El contexto físico en el que uno vive "sus experiencias cardinales" deja una impronta profunda en nuestra alma. Interiorizamos el exterior de forma que éste acaba troquelando nuestro ser más íntimo. Lo que hay alrededor -el paisaje, el clima, el horizonte visual- determina lo que somos o, mejor aun, lo que nunca dejaremos de ser ("Sólo se es una vez. No se cambia fácilmente el carácter. Hay un privilegio del origen, un sortilegio, también. La fe nueva, intacta, que uno trae al nacer confiere a las primeras cosas un definitivo ascendente. Ya podrán, más adelante, componer otros rostros, sólo uno tendrá nuestra aprobación: el que les vimos cuando llegamos").
La infancia de Pierre Bergounioux -nacido en 1949- transcurre en la lluviosa Corrèze, una región accidentada y boscosa a los pies del Lemosin. Estas eran tierras altas y primitivas a las que el progreso tardó en llegar y en las que el "gran pasado" estaba muy presente aun, resistiendo entre los pliegues de su agreste paisaje. Bergounioux creció en estas tierras y luego dejó los bosques, las afueras, para marcharse a la gran ciudad, pero se llevó con él la marca del salvaje, la herencia viril de su tierra natal, en su memoria y en sus sueños.
Es en la ciudad -metáfora de la extraña y frágil facultad de pensar- donde Bergounioux descubre de qué manera el paisaje donde vio la luz contribuyó a modelar su interior. En la ciudad Bergounioux siente nostalgia, desea reencontrarse con los "fastos del aire libre" (el cielo abierto, el profundo bosque, la dura roca...) quiere volver a escuchar la voz que murmura en el follaje y va directa al corazón. Pervive en él la oscura añoranza de la inmanencia perdida, de la íntima unidad que conoció con la materia.
Como el San Antonio de Flaubert, quiere "ser la materia". Pero consciente de que también es pensamiento e imaginación, acepta esta dualidad humana que implica tener un cuerpo que nos hace dependientes y siervos de la realidad material, pero que a su vez este cuerpo está flanqueado por "un anexo inmaterial pero en ningún caso irreal", compuesto de ideas, visiones, proyectos y sueños.

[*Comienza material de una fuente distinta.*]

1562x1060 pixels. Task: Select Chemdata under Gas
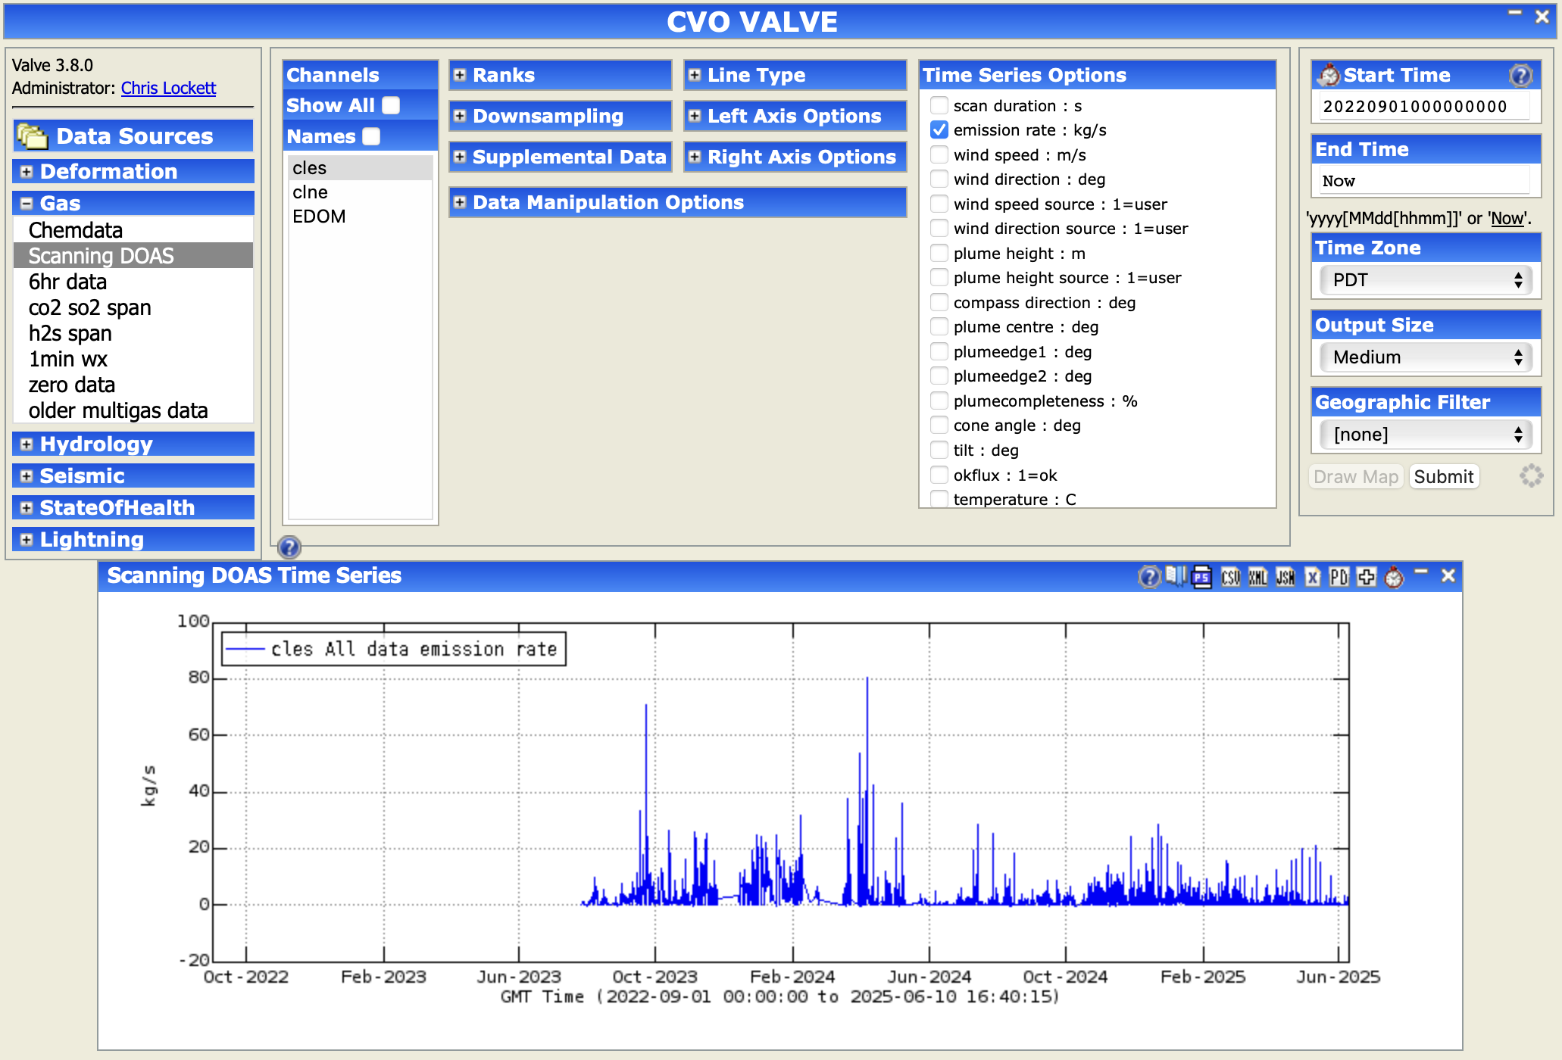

El universo de las tierras altas, de los márgenes, declina. La llanura se basta para cubrir las necesidades de todos. En estas tierras abandonadas tan sólo moran ya las sombras de los que allí vivieron. Pero en ese silencio "quedamos dispensados de las certidumbres y de las partes largas e inútiles del estudio, de las abstracciones y del razonamiento, de las dudas que asaltan al pensador que medita en la estrechez de una habitación", y es el granito milenario, la bóveda celeste y eterna, los poderosos vientos que baten la alta meseta, los que nos enseñarán a filosofar, es decir a bien morir, los que nos harán ver de golpe ("ver es saber") cuál minúsculos e insignificantes somos, qué vanidosas son nuestras aspiraciones, qué oscuro será el olvido en el que caeremos.
Como "finitudes pensativas" que somos, este paisaje nos entrega una poderosa visión: en ningún plan superior se incluía nuestra venida al mundo y nada evitará que desaparezca en la eternidad nuestro paso fugaz y meramente accidental por la vida.